先日、会社の同僚から受け取ったメールを開くと目に飛び込んだのは、やや興奮を抑えた嬉しそうなメッセージ。「今年VITAにサインアップして今トレーニングを受けている(以下省略)。」数年前に同内容の記事を寄稿させて頂きましたが、とても利用価値の高いサービスですので、今月は個人所得税申告書の無料作成サービスについて紹介をしたいと思います。
VITA プログラム
1969年税制改革の一環として導入されたVITA (Volunteer Income Tax Assistance) プログラムは、納税者の税務に対する知識を向上する事を目的として開始されました。同プログラムは税務教育の他、ある一定条件を満たした納税者に対して無料で個人所得税申告書の作成サービスを行うプログラムとしても知られています。サービス内容は当該年度の連邦所得税申告のみならず、州所得税申告や過去の修正申告なども対象に幅広く行われています。
申告書の作成を行うボランティアの方達は全員IRSのトレーニングを受け、且つ資格試験に合格する必要があります。また各会場にはIRSの職員または税務の専門知識を持った責任者が最終確認を行うため申告書の質も保たれています。その為、税務申告の知識や経験の無い方には大変役立つサービスと言えるでしょう。
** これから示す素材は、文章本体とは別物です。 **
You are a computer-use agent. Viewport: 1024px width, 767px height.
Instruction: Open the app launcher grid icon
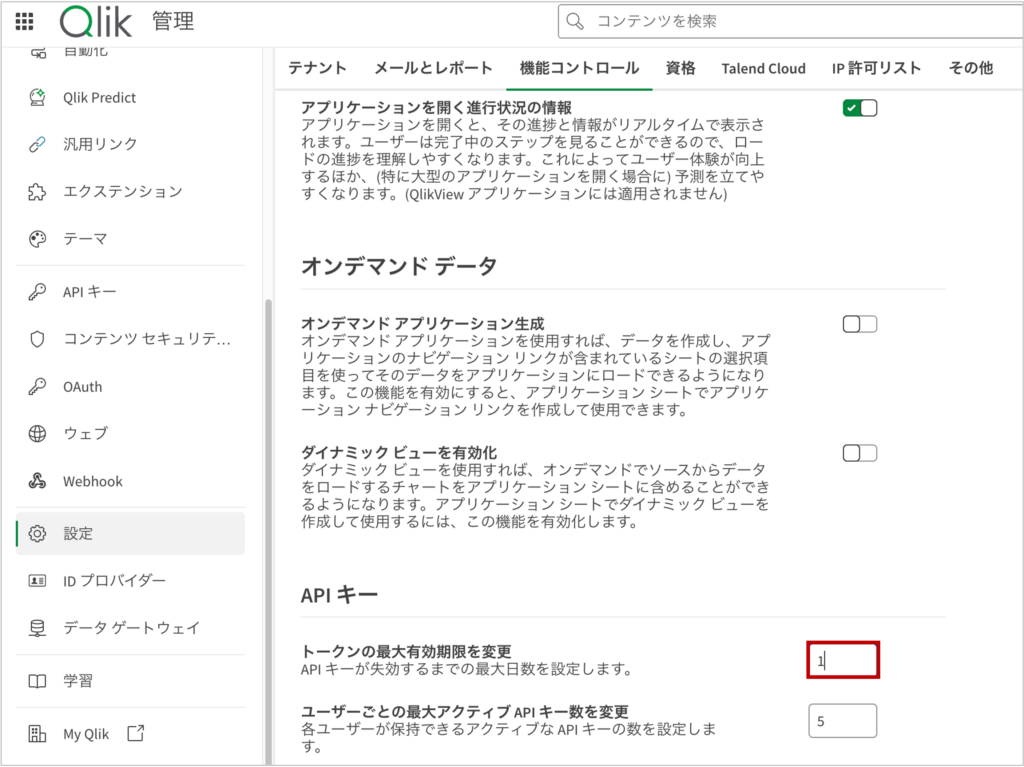click(25, 21)
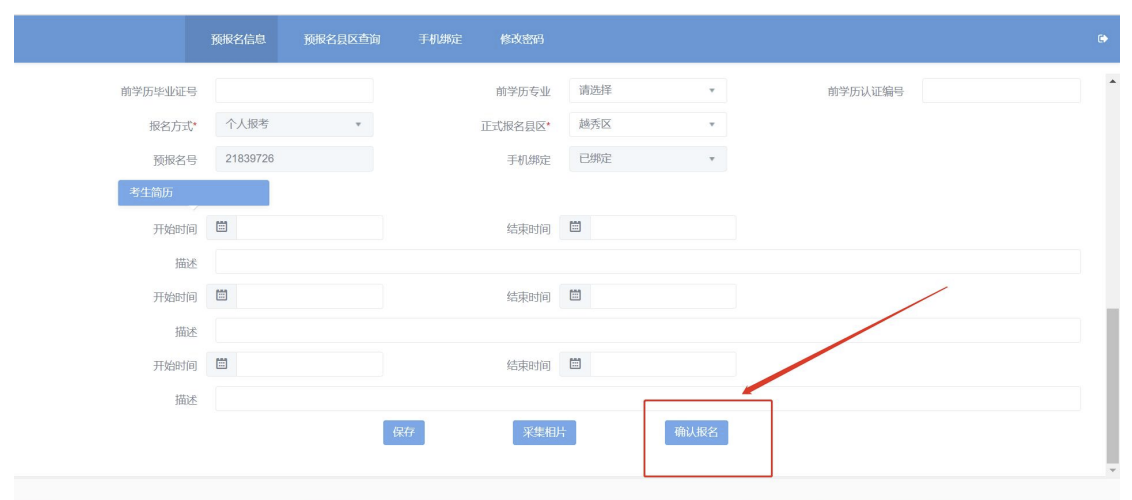Open the 修改密码 tab
The height and width of the screenshot is (500, 1132).
(522, 40)
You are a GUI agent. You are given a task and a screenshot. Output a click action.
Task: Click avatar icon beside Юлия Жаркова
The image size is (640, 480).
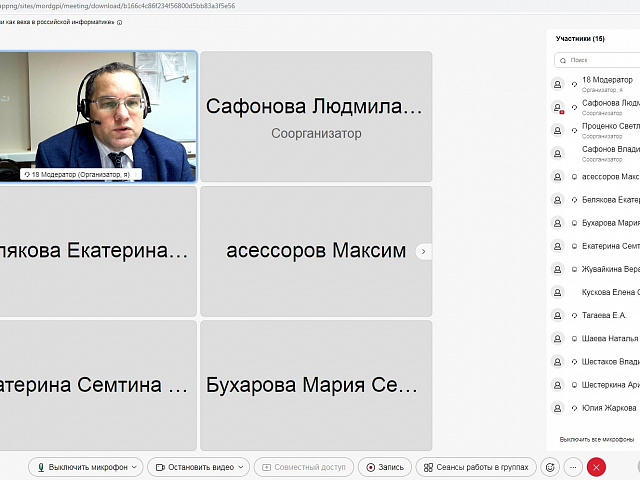click(x=558, y=408)
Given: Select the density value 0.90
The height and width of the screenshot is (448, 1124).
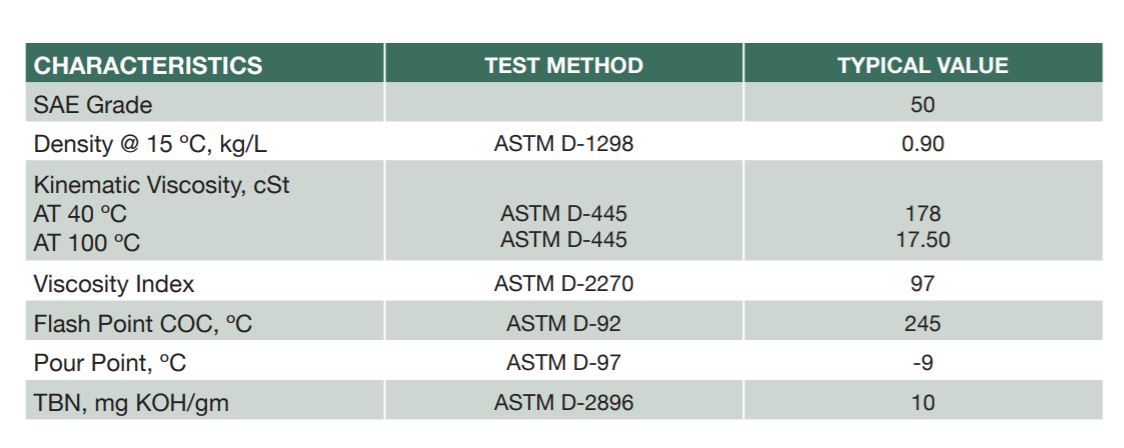Looking at the screenshot, I should point(922,144).
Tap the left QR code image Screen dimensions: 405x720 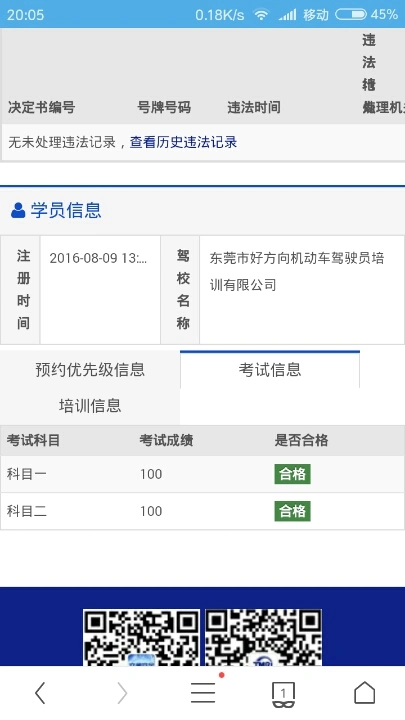click(141, 637)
また同プログラムは納税者の所得税申告の手助けをするのみならず、専門家指導のもと税務申告の実務経験を積むことが出来るため、会計学専攻の学生や米国税務に興味のある方にとってもメリットのあるプログラムです。
VITA プログラムの利用資格と会場
VITAの無料申告サービスは主に年間所得が $56,000(2019年申告時点)以下の納税者、障害を持っている納税者、または通訳を必要としている納税者が対象となります。
会場は主に図書館、学校、教会やショッピングモールなどの公共施設がなどが利用され、毎年1月下旬から4月上旬まで活動が行われています。会場によってサービス提供期間や時間が異なり、また予約が必要な場合がありますので会場に足を運ぶ前に事前に業務時間を確認をすることをお勧めします。VITAプログラムの会場は次のリンクより検索できますので、いろは読者の皆様も是非ご利用ください。
必要書類
次に記している必要書類がすべて揃わないとサービスを受けることが出来ませんので、くれぐれも事前にご確認ください。なお夫婦合算申告をする場合には、申告書に両者の署名が必要なため、一緒に会場に行く必要があります。
【 必要書類の主なリスト 】
- 身分証明書(免許証等)
- 生年月日を証明できる書類(免許証、パスポート、出生証明書等)
- 社会保障番号または納税者番号(家族全員分)
- 源泉徴収表(様式W-2)
- 利子・配当所得情報(様式1099)
- 学費・学生ローンに関する書類
- 住宅ローンの情報
- 銀行口座情報(還付を振込する場合のみ)
- 昨年の申告書のコピー(提示が可能な場合のみ)
最後にこの紙面をお借りしてVITAボランティアとして活躍する同僚のサツキさんへ。VITAで習得した知識を最大限に活用して大勢の納税者の力になって下さい。